At the moment, we already participate in two fairs in New York, as well as onein Miami, which is held by the National Union of Antique Dealers in February. It is most likely we will participate in a fourth fair in the United States very soon. In terms of our participation in these types of fairs, we’re actually one of the more underrepresented galleries since we only take part in Masterpiece in London, and Pad in Paris. We’ve also stopped participating in the Biennale, having hosted exhibitions there for the past 25 years.
Is your decision to open galleries abroad based more on your taste for adventure or economics?
Our decision is predominantly based on moral obligation. Anyone representing artists must not confine them to a discrete and modest success, even if they would be satisfied with doing so. I fin, in fact, that this is generally one of the weaknesses with French galleries. Without intending to cause offence to anyone, I believe that my fellow French gallerists don’t have the physical or moral drive, or the means – or they don’t give the means necessary – to promote artists outside of France. Many of them simply don’t have the bilingualism which is absolutely necessary for this activity.
Apart from that, when you’re a gallery specialising in sculpture and you start to work with original editions produced by contemporary artists, there’s an obligation to spread their works, to help them conquer the art market. The French market can be easily saturated with a dozen artists producing three to four works per year.
Another important point is – the adventurous side of our work is very exciting! I started this adventure with my wife over thirty years ago, in 1982, while she was working as a model for Yves Saint Laurent -but she had the same love for art as me. Her assistance was very crucial to the success of our venturess. It was a great adventure that became a family business, with our children deciding to join us. My son Dorian is in New York, and my daughter Roxane will take on France and Asia. As my wife died fifteen days ago, and considering the fact that we started this adventure together, we three have decided to pursue it as far as we can, in her memory
How do you manage your three galleries?

DATA EXCERPT ->
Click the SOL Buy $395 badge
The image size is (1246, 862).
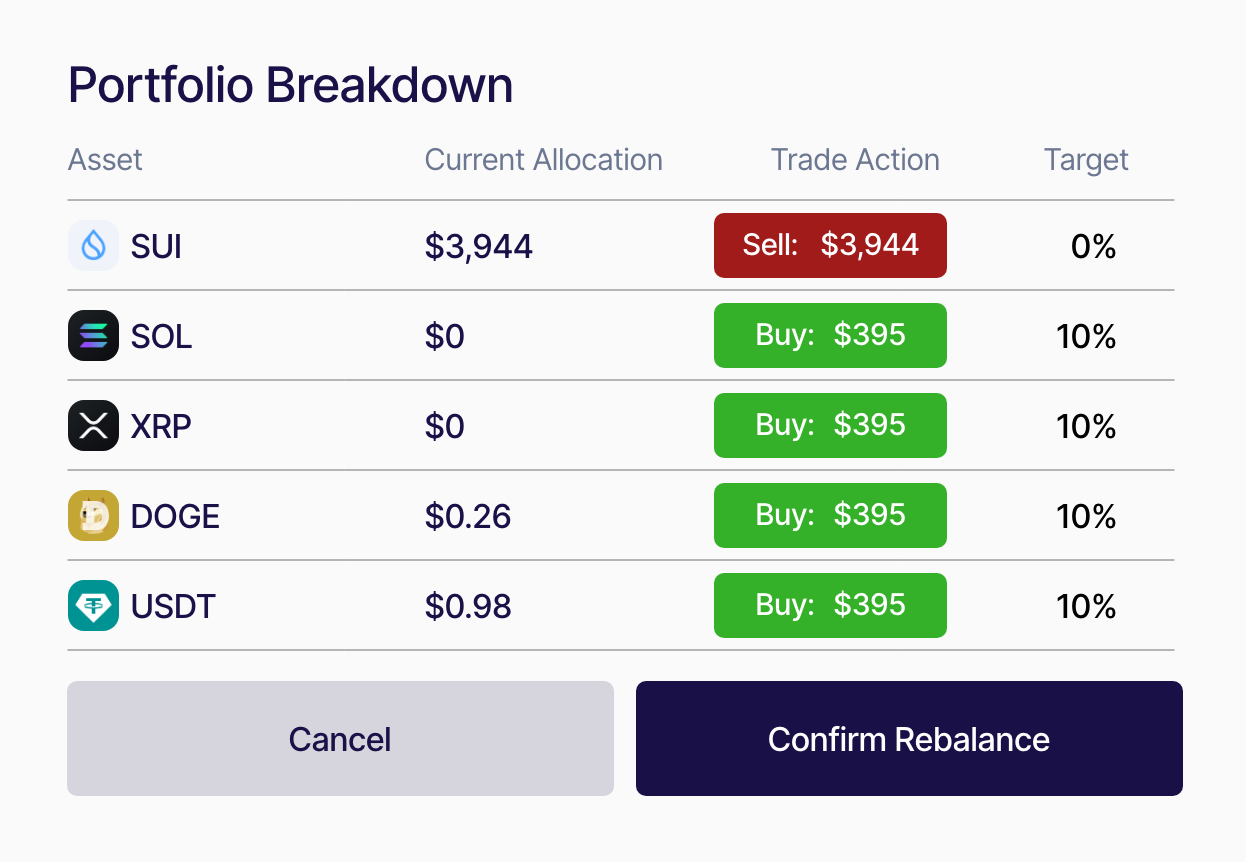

DIRECTIONS ->
1. According to the gallery interview, in what year did the speaker begin this adventure with his wife?
2. List every city named in the gallery interview.
3. Rewrite the paragraph of the gallery interview that begins "Our decision is predominantly based on moral obligation" as a short bulleted list that keeps its main points.
Use only the gallery interview to complete these.

EXERCISE RESULTS ->
1. 1982

2. New York, Miami, London, Paris

3.
- The decision to open galleries abroad rests mainly on moral obligation.
- Those who represent artists must not limit them to a modest success, even if the artists would be content with it.
- The speaker sees this as a common weakness of French galleries.
- He believes French gallerists lack the physical or moral drive, or the means (or don't commit the means), to promote artists outside France.
- Many also lack the bilingualism this work requires.